In the entries below, which lines run from the one containing "Click blue arrow next to Kostenstelle field" to the one containing "Screen dimensions: 1247x708"? Copy exactly those lines, ends included, and no others.

Data:
= = =

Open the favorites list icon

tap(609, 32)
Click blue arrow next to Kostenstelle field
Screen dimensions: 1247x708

= = =

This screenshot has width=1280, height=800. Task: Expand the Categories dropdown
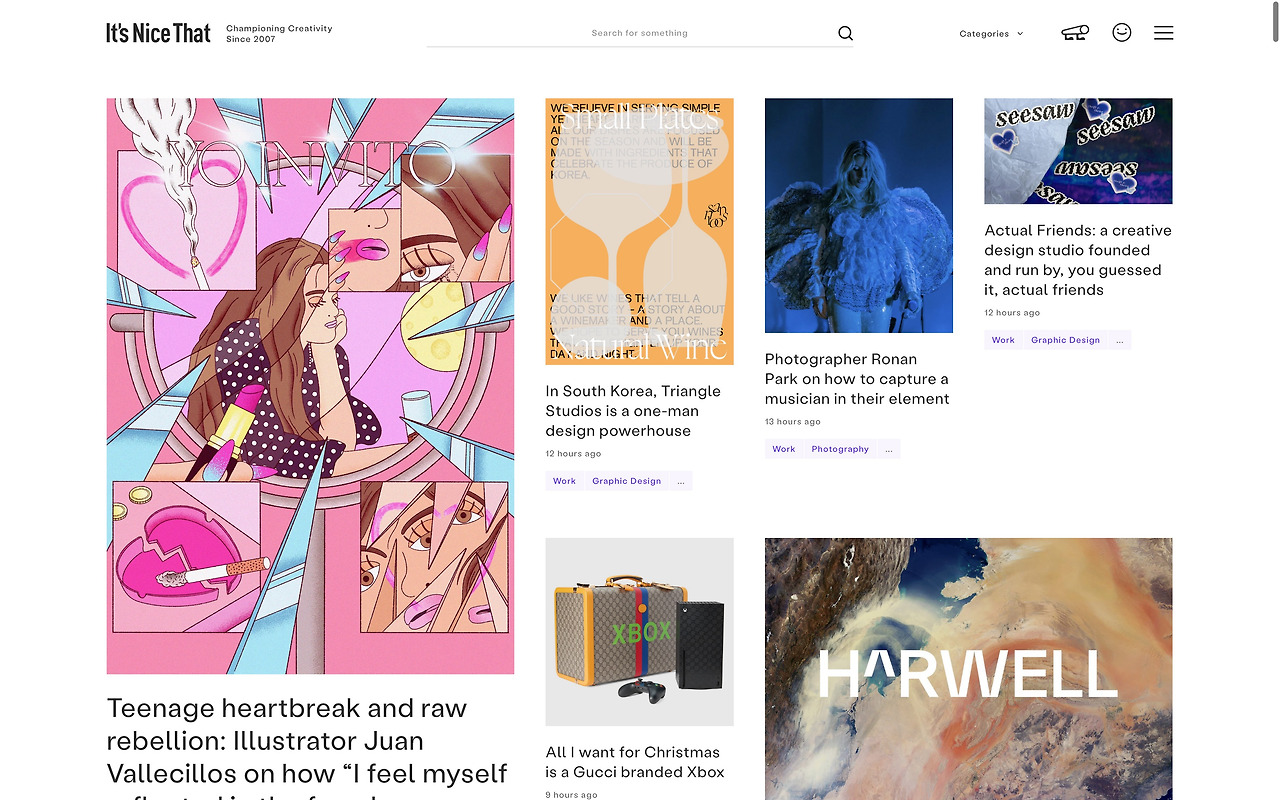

= = =

Result for this task:
Click blue arrow next to Kostenstelle field
Screen dimensions: 1247x708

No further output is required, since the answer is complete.